Выслушав короткий рассказ опциона, быковатый капитан морских пехотинцев посмотрел на Федора уже другими глазами. Сержант, правда, не обрел уверенности, но в них хоть ненадолго промелькнуло сочувствие. Видно, его приняли за выжившего после бури, а этому центуриону, скорее всего, тоже приходилось тонуть, и это еще больше убедило Федора в том, что перед ним капитан морпехов, не привыкший глотать дорожную пыль. Только вот в бараке, куда дневной свет попадал через три небольших окошка, прорезанных со стороны гавани, под самой крышей, кроме них почему-то больше никого не было. Ни одного морпеха.

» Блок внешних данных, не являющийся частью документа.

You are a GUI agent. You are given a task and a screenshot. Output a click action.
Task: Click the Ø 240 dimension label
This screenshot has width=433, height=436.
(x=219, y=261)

Когда сопровождающий удалился, центурион все так же, не вставая, задал Федору несколько вопросов и не получив на них ни одного ответа, удивленно поднял глаза. А затем поднялся и сам. У Федора появилось нехорошее предчувствие, что сейчас начнется экзекуция, поскольку этот бычок потянулся за лежавшей на столе виноградной лозой. При этом он успел задать Федору еще один длинный вопрос, из которого напряженно внимавший Федор успел выудить только то, что новое начальство зовут Гней Фурий Атилий, но что оно хочет, так и не сообразил. Чтобы хоть как-то спасти ситуацию, сержант выпалил на латыни первое, что пришло в голову.
— Idem in me![25]
На лице центуриона застыло крайнее удивление, но Федор, вероятно, выбрал не самые худшие слова, сумев потрафить капитану.
— Rusticanus,[26] — проворчал тот, откладывая розги в сторону.
Снаружи уже начинало темнеть. Центурион указал ему на деревянную лежанку в углу барака и большую тумбу, куда он мог сложить свои доспехи. Для оружия полагалось отдельное место, о котором он узнал чуть позже, а пока центурион разрешил ему оставить меч при себе. Все это отныне должно было стать его мебелью, а сам барак его новым жилищем.
Затем центурион отвел Федора в соседнее строение, оказавшееся столовой, где легионер, исполнявший обязанности повара, накормил его согласно приказу какой-то холодной кашей, отдаленно напоминавшей перловку пополам с тыквой. И все. С тем его новый командир и удалился, рыкнув на прощанье, что завтра для Федора Чайки начнется новая жизнь. Во всяком случае, сержант так истолковал несколько ругательств и жестов, которыми быковатый Гней Фурий Атилий с ним попрощался.